Les organisations de l'économie sociale adhèrent à des principes fondateurs, parmi lesquels[2] : la recherche d'une utilité collective, l'absence ou la limitation de la lucrativité (bénéfices réinvestis au service du projet collectif), une gouvernance démocratique (primauté des personnes sur le capital : « 1 personne = 1 voix », implication des parties prenantes)[3],[4].
Plus floue, l'« économie solidaire » peut être considérée comme le résultat d'un mouvement qui s'est affirmé dans les années 1990, se définissant plus par la finalité de l'organisation, parfois ses activités et sa gouvernance, indépendamment de son statut : commerce équitable, insertion par l'activité économique, etc. Le terme solidaire tend à caractériser une forme de réciprocité, prioritaire sur les principes du marché et de la distribution. Elle se définit d'une façon politique, comme l’ensemble des activités de production, d’échange, d’épargne et de consommation contribuant à la démocratisation de l’économie à partir d’engagements citoyens[5].
L'économie sociale se compose des activités économiques exercées par des sociétés, principalement des coopératives et des mutuelles, ainsi que par des associations. Elle a sa propre éthique, qui se traduit par les principes suivants :
L'économie sociale est constituée par les organisations qui la composent, qui ont traditionnellement des statuts associatifs, coopératifs ou mutuellistes. L’économie solidaire se définit plus que l'économie sociale par la finalité de ses activités, et revendique des nouvelles formes de gouvernance[5] remettant en cause celle - plus figée - de l'économie sociale traditionnelle. On peut inclure dans ces nouvelles initiatives plus récentes les associations pour le maintien d'une agriculture paysanne (AMAP)

**Données recueillies:**
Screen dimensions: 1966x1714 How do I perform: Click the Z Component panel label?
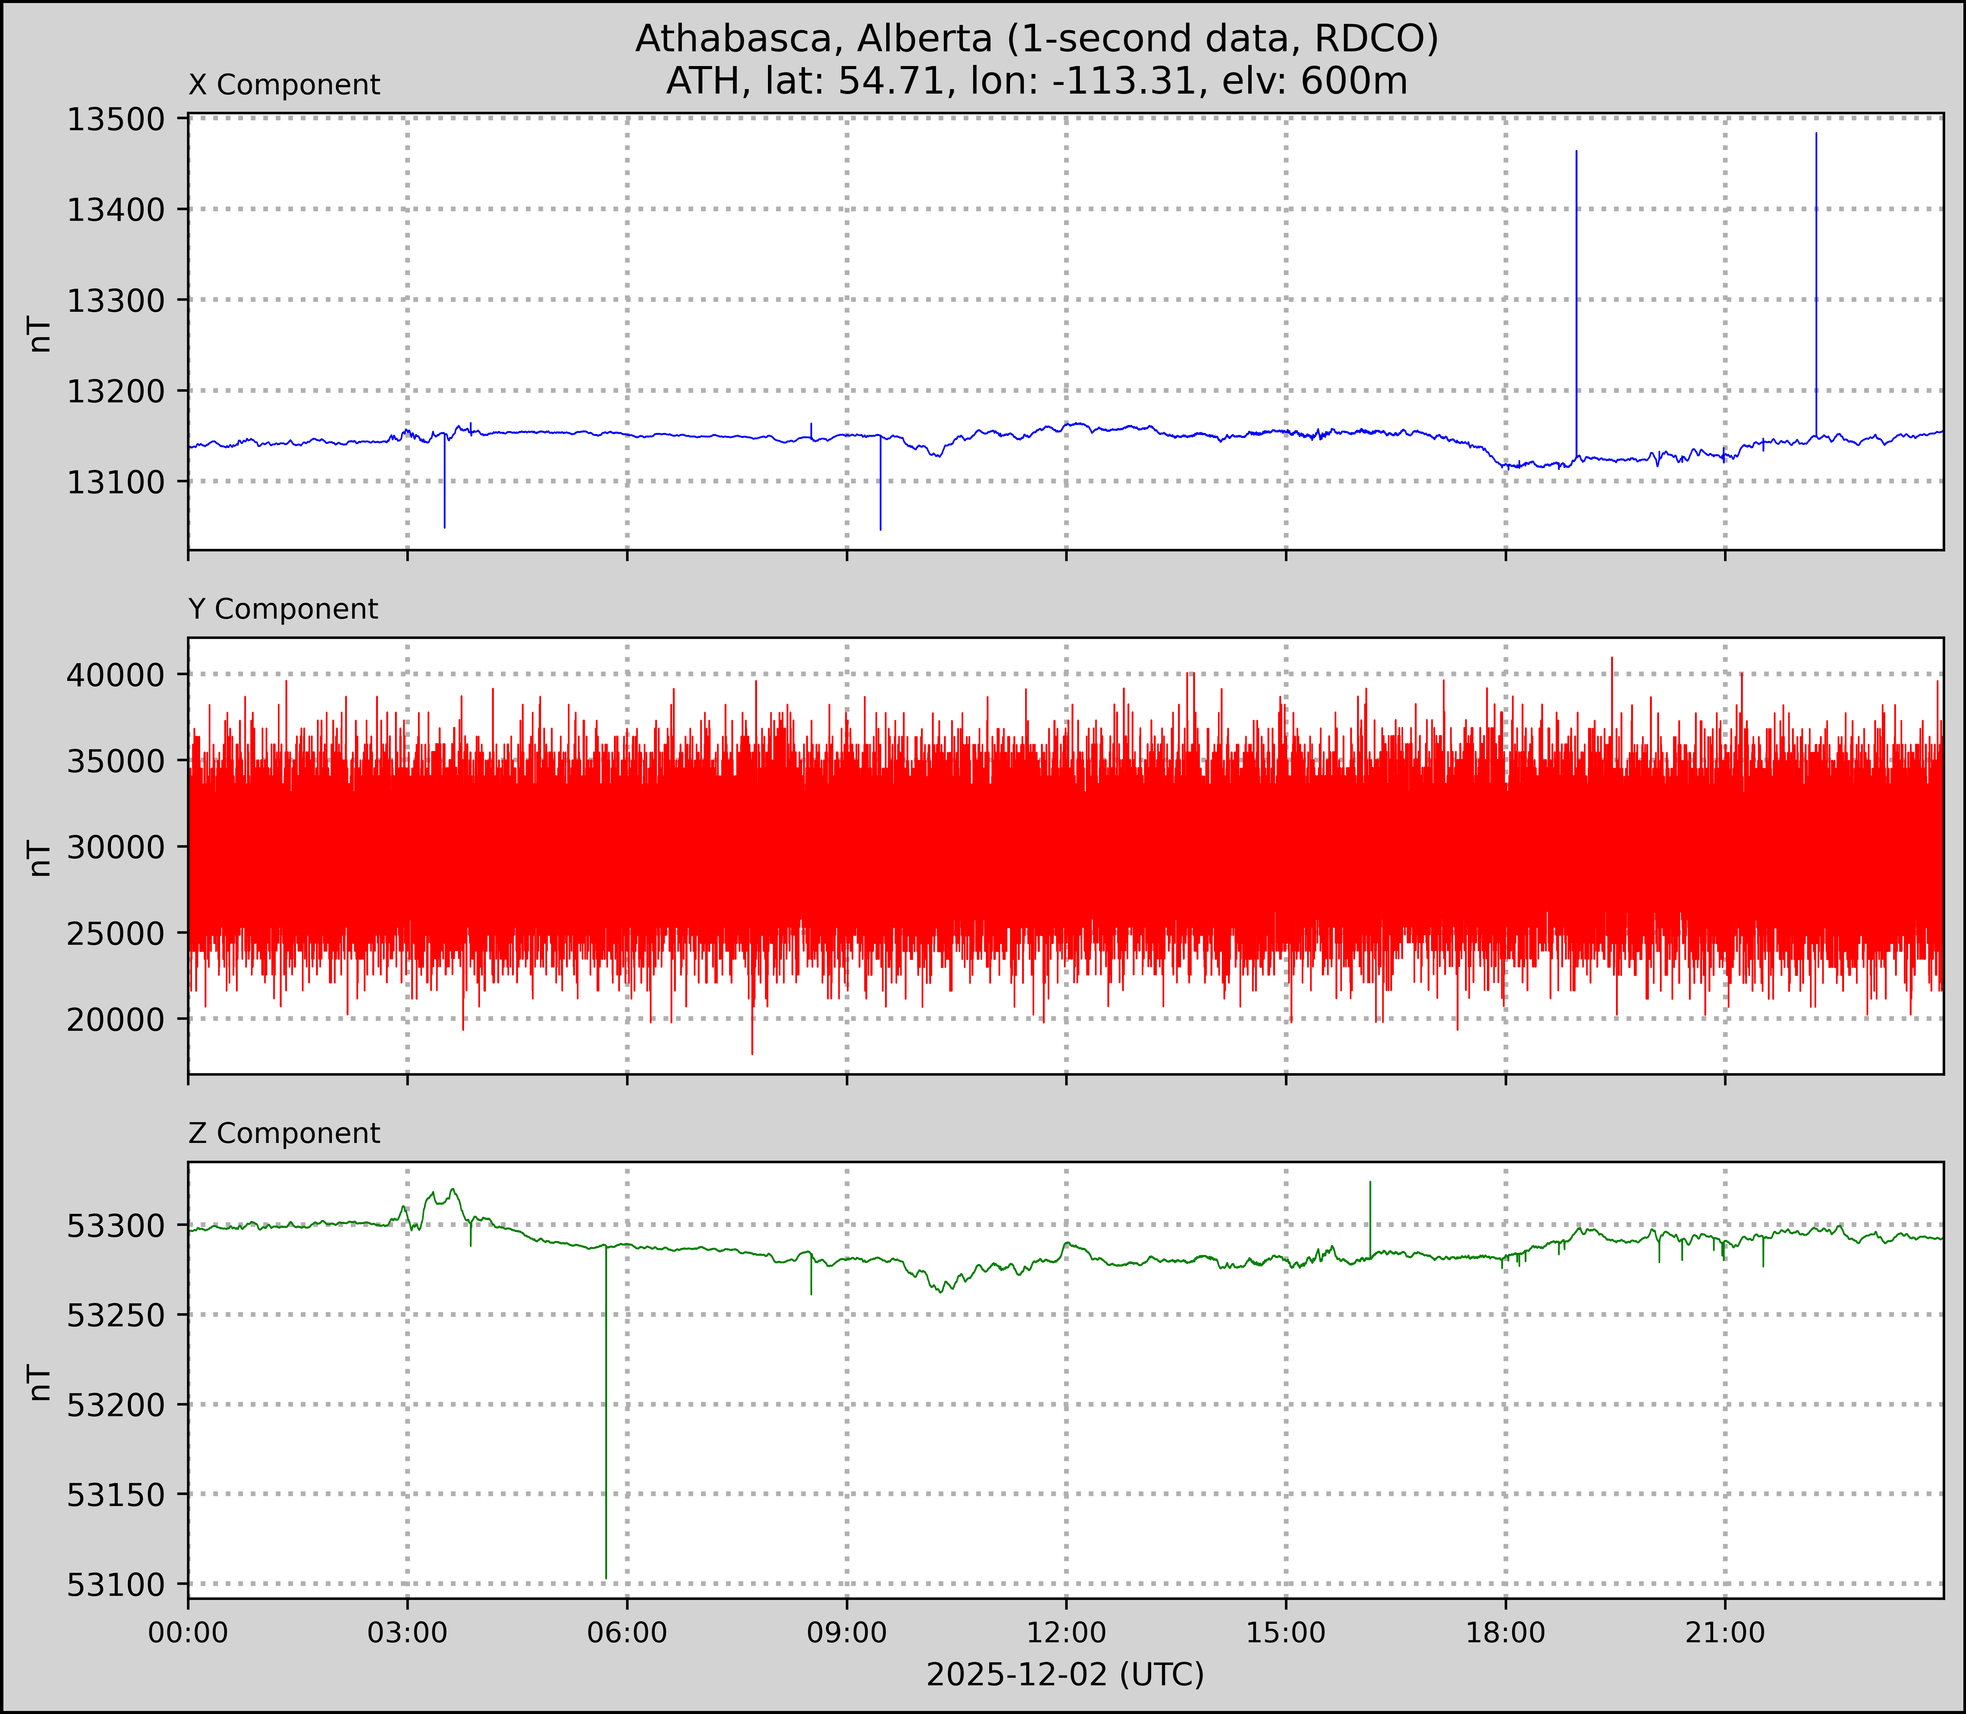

**Consigne:** Reprenez le texte sur l'économie sociale et solidaire à l'endroit où il s'arrête et poursuivez-le.

**Réponse attendue:**
Les économies peuvent être considérées comme ayant trois secteurs[6],[7] :
Parfois, il est fait également référence à un quatrième secteur, l'économie informelle, où les échanges informels ont lieu entre la famille et les amis, entre membres d'une famille ou entre membres d'un groupe d'amis[réf. nécessaire].
Le mouvement de l'entrepreneuriat social dialogue avec la notion historique d'« économie sociale et solidaire » afin d'en ouvrir le champ progressivement aux « entreprises à finalité sociale ou sociétale à lucrativité limitée ». De fait, cette notion aborde le champ social par la finalité de l'organisation et l'efficacité des moyens, les modalités de la gouvernance étant des aspects secondaires. Il faut noter que la notion d'entrepreneuriat social est anglo-saxonne, alors que celle d'économie sociale fait référence à la vision latine du concept d'innovation sociale. En France depuis 2010, le Mouvement des entrepreneurs sociaux fédère les entrepreneurs sociaux et promeut l'ESS comme une solution pour un développement durable.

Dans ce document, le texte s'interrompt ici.